Travolgente e' "Grey Lagoons", che fornisce un ritmo torrenziale con coltri di chitarre urlanti, fiati balbuzienti e virtuosismi blues per basso, organo ed armonica : un precipitare supersonico e stracolmo di enfasi, che il crooning di Ferry riesce ad incanalare nella melodia prestabilita.
La title-track "For your Pleasure" e' un altro capolavoro psichedelico; strutturata su di una chitarra effettata e tastiere spaziali, lascia al piano ed alla voce di Ferry il lento trascinare verso una melodia semi-apocalittica : sugli sciami di tamburi rituali si inerpicano sciami di loop pianistici, le cui note finiscono per infrangersi l' una sull 'altra; allo zenit di questo lievitare estatico, "il tutto" viene sopraffatto da un sordo rimbombo campionato e da una incalzante avanzata di mellotron : nel giro di pochi secondi cio' che rimane degli schizzi del pianoforte e' uno spaventoso gorgo di rumori infernali, mentre Ferry ripete in lontananza : "Tara... Tara...".

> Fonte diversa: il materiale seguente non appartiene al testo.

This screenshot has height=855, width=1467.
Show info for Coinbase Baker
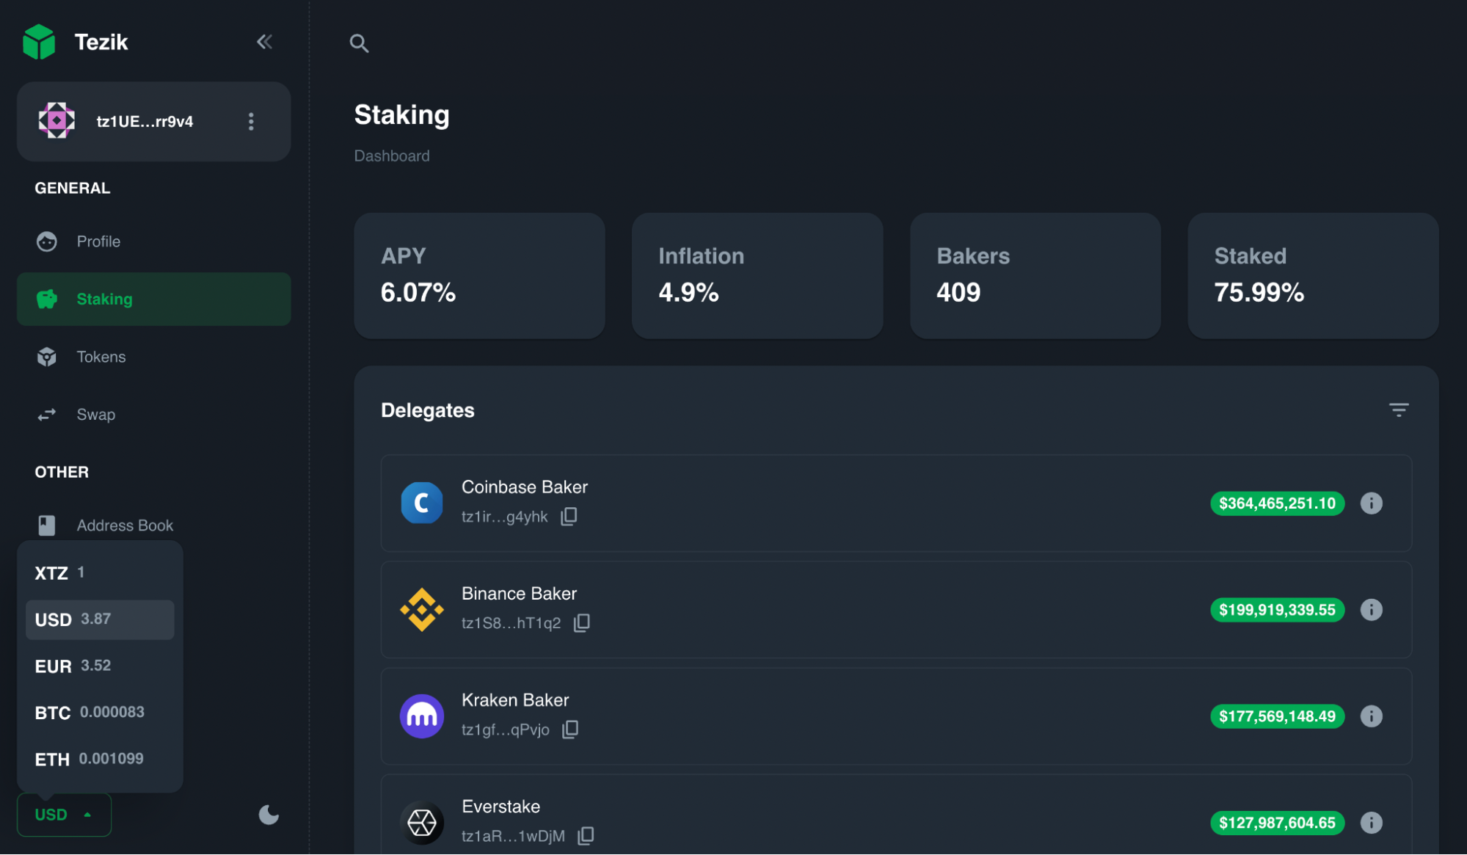pyautogui.click(x=1371, y=503)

Lasciata a se stessa la cacofonia del primo disco, i Roxy Music in questo loro secondo lavoro discografico hanno abbracciato la psichedelia, alla loro maniera, ponendo in musica gli incubi della generazione glam. Meno orecchiabili dei colleghi-autori dello stesso genere i Roxy Music diventano grandissimi in questo "For your Pleasure" del 1973. Gia' il titolo sembrerebbe una presa in giro : "per il tuo piacere" (quale: quello fisico, quello auditivo... quello da sballo ... ???). Comunque se ne voglia godere, per propria scelta, "For your Pleasure" e' un disco sconvolgente che pone ai vertici compositivi Brian Ferry e che individua negli altri cinque fortissime e devastanti personalita' d' arrangiamento dei pezzi.